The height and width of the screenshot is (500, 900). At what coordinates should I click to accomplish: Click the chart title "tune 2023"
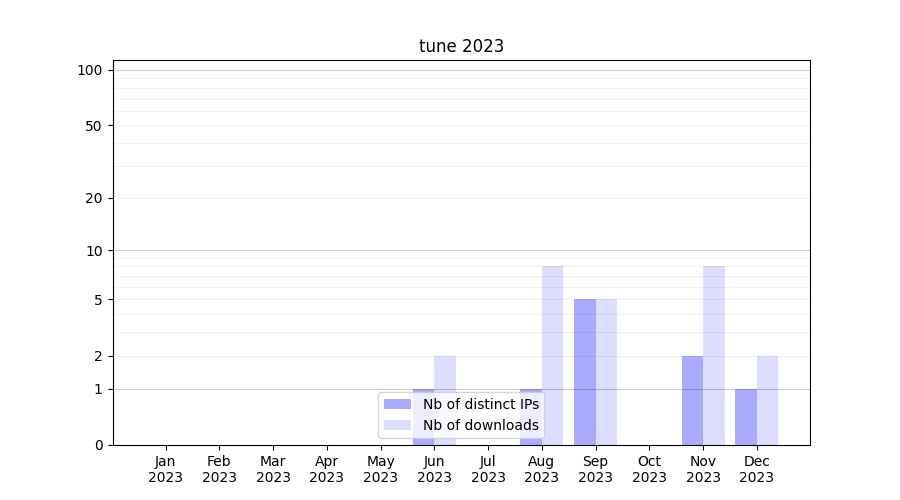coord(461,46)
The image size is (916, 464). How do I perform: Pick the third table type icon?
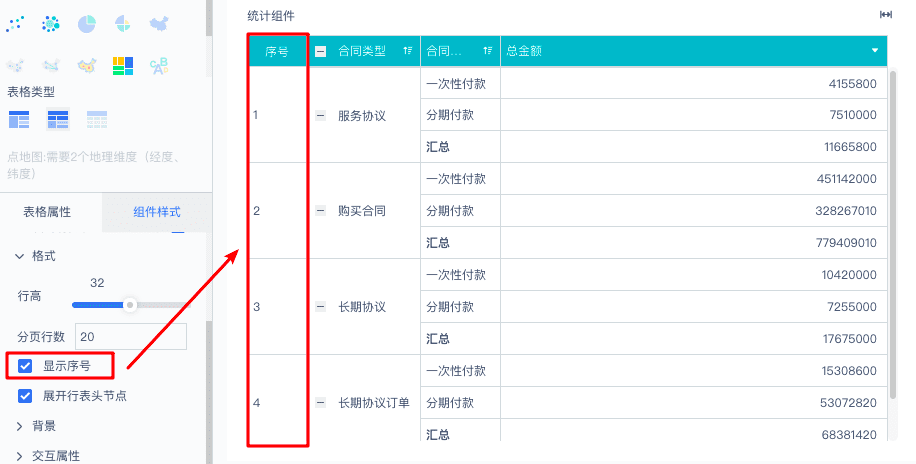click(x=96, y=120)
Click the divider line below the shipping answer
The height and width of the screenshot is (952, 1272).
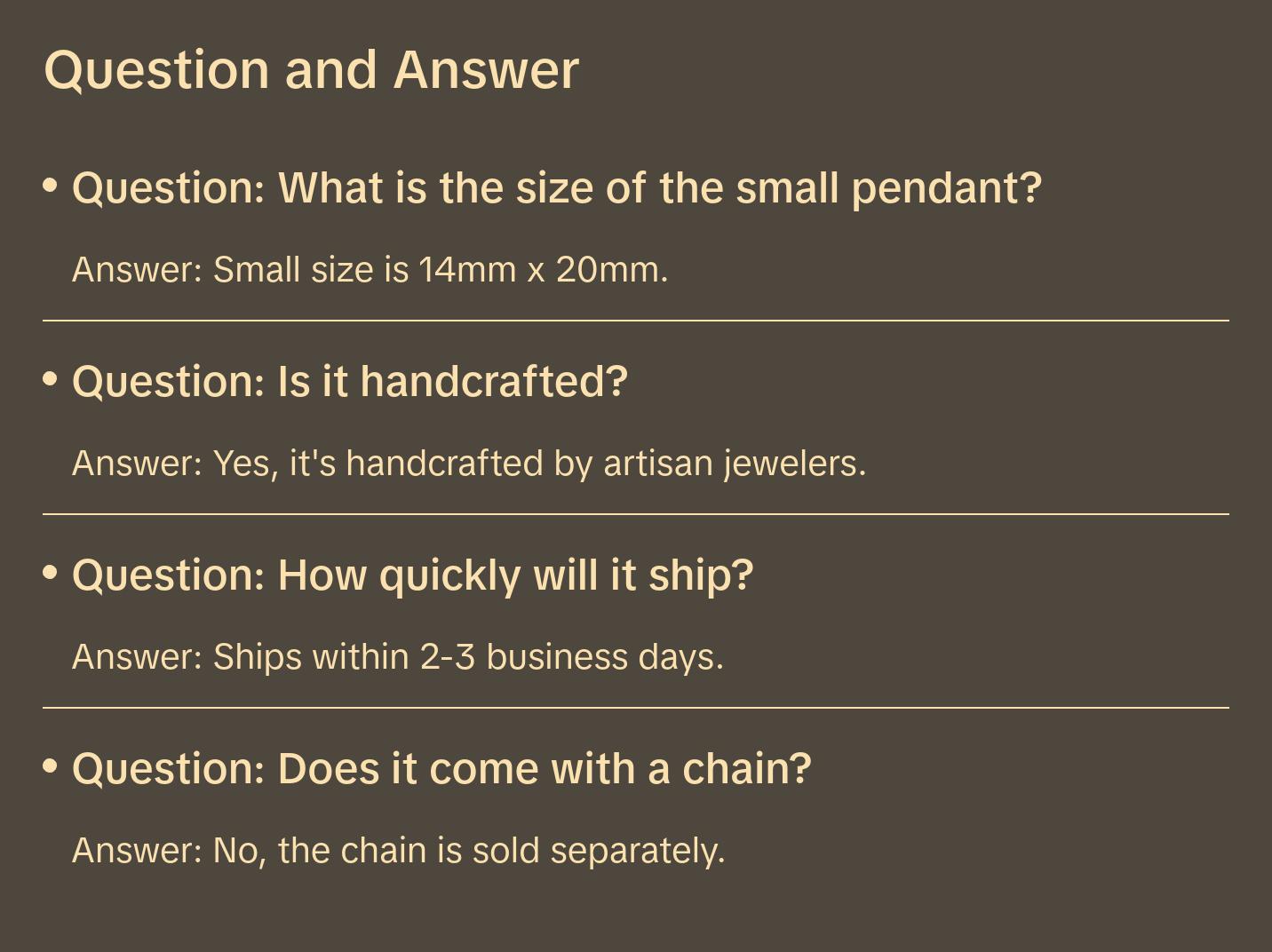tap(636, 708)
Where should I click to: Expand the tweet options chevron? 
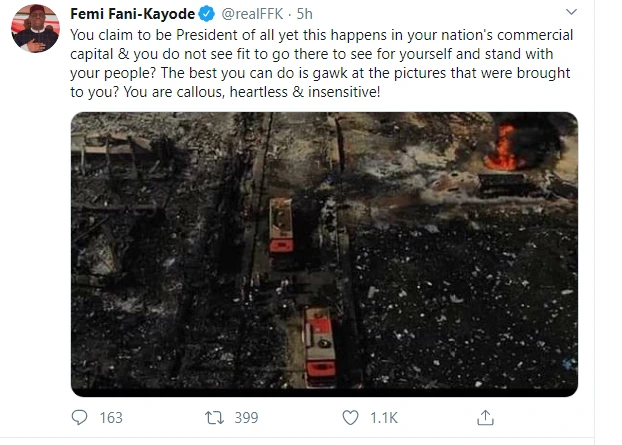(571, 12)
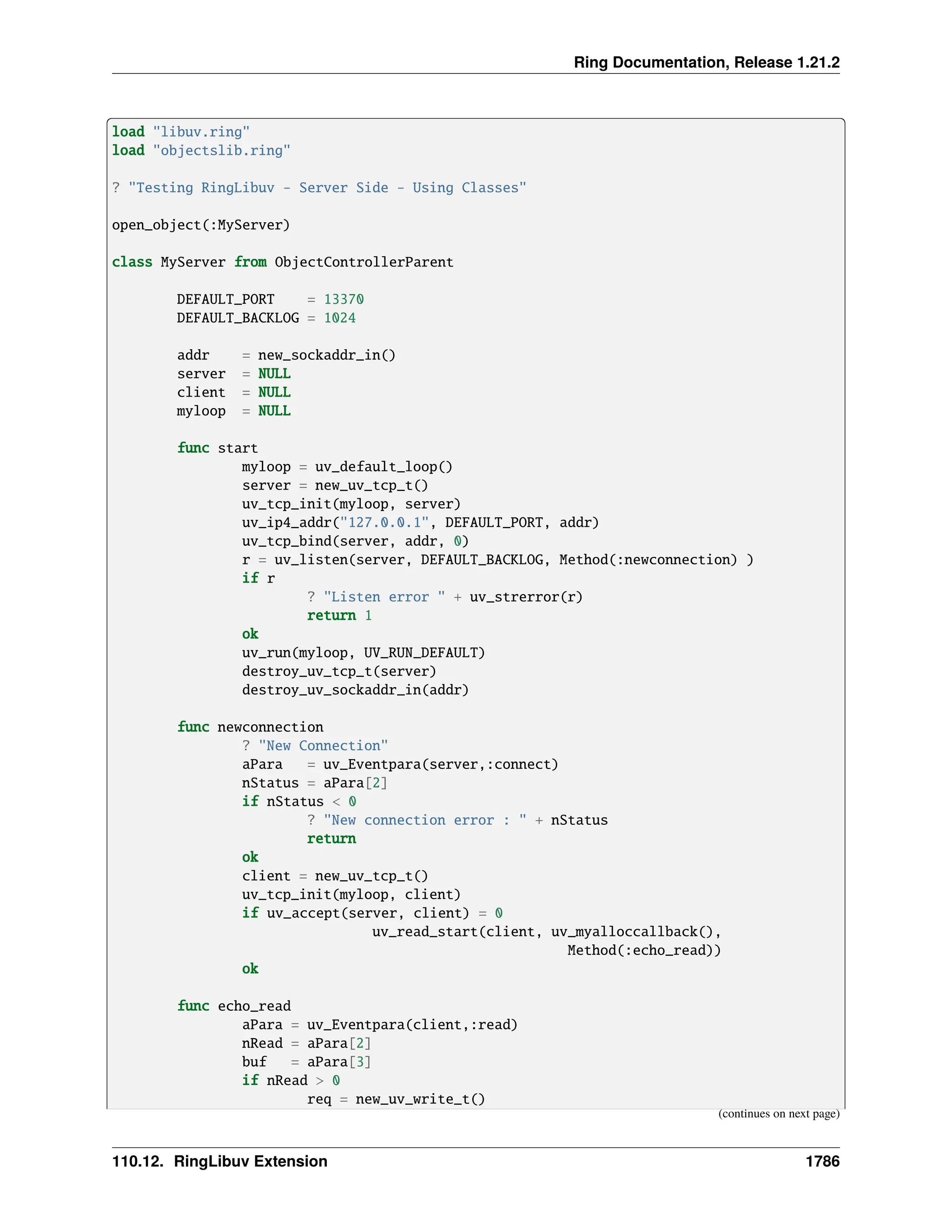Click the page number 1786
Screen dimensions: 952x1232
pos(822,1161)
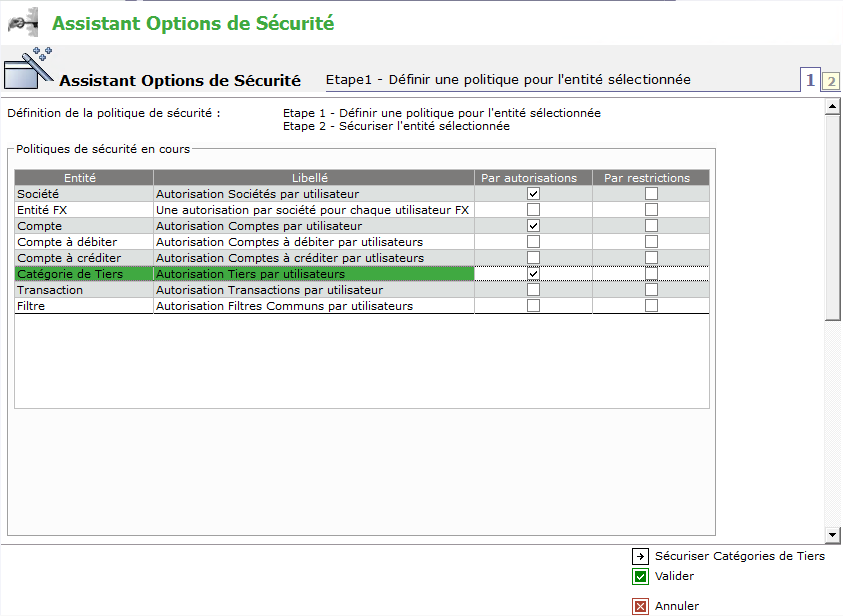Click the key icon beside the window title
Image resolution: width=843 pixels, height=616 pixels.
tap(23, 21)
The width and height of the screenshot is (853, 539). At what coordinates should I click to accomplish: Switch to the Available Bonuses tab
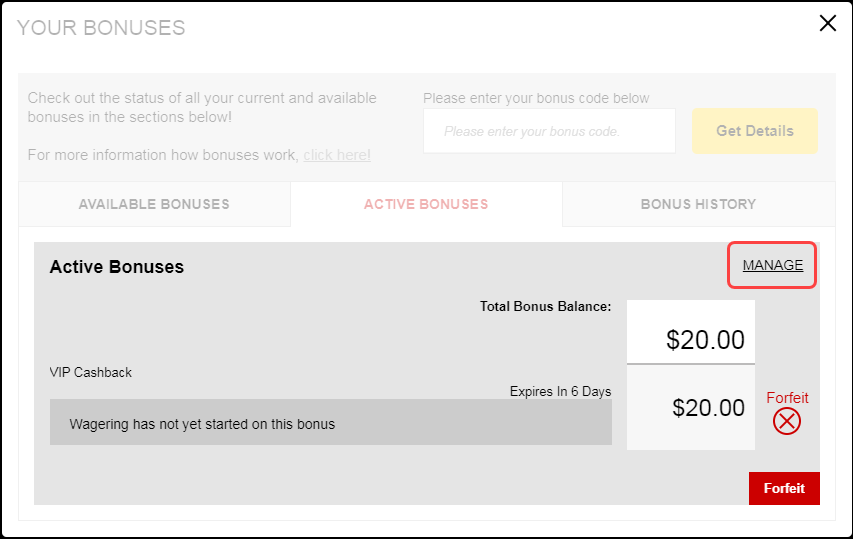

+-------+

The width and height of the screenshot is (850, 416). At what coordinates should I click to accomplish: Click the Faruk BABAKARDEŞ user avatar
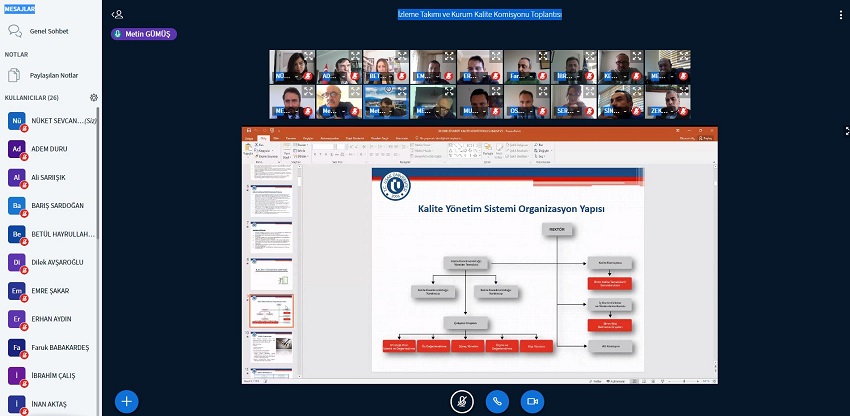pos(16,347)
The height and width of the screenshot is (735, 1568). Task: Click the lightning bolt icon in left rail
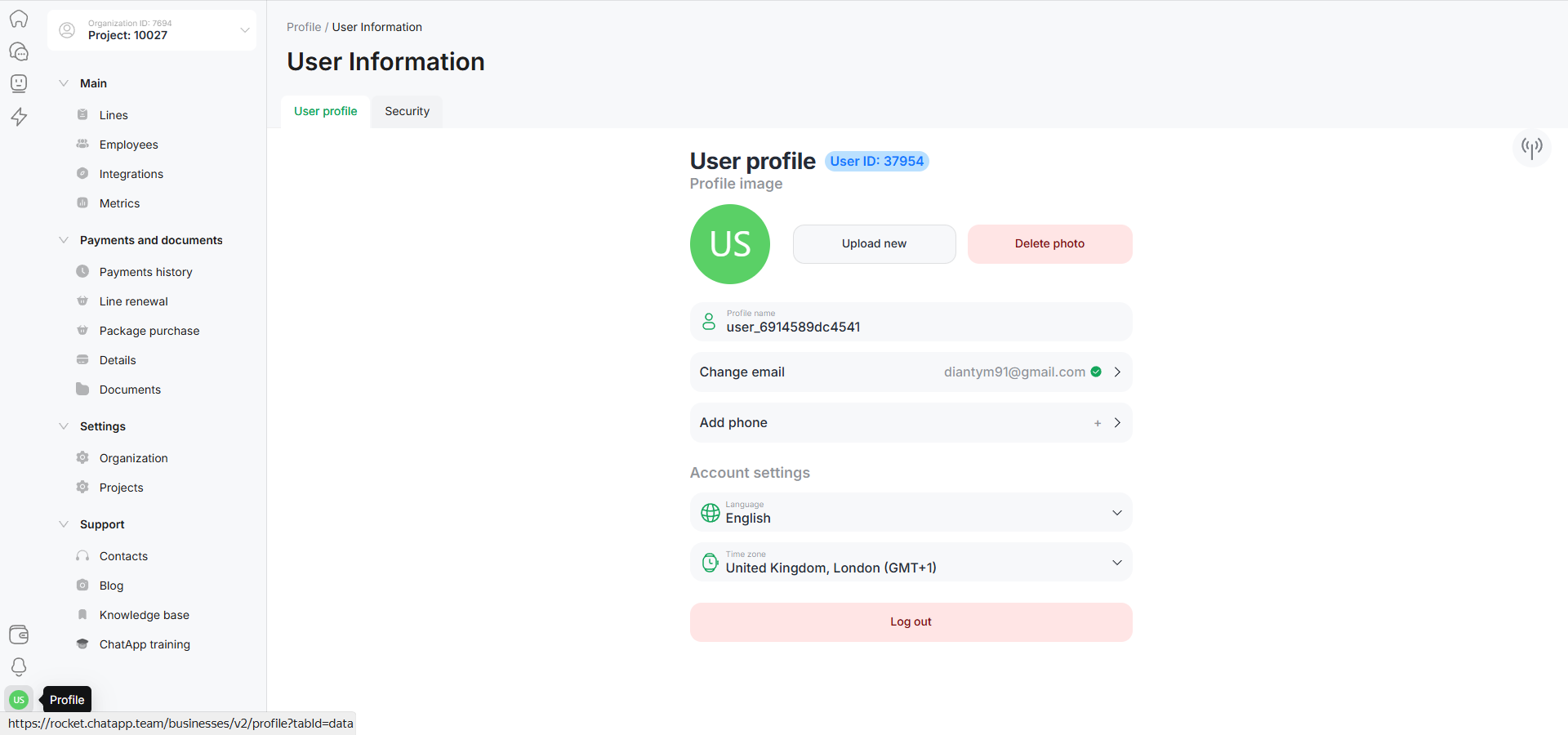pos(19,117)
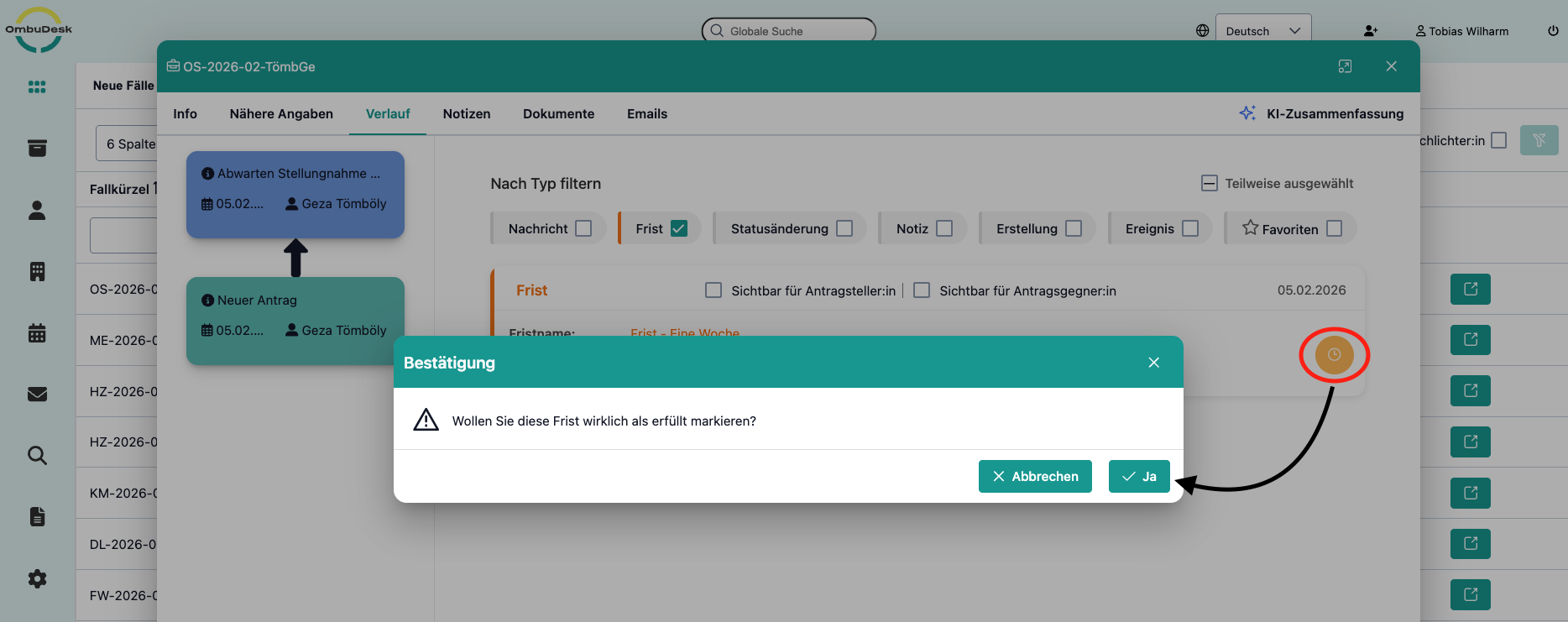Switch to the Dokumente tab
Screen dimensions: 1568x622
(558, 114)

+-------+

Please quote the rows from the line with "Click the divider" up to and including the line with "tap(636, 708)", leaving the pictures out.

*RESULT BELOW*.
Click the divider line below the shipping answer
The height and width of the screenshot is (952, 1272).
tap(636, 708)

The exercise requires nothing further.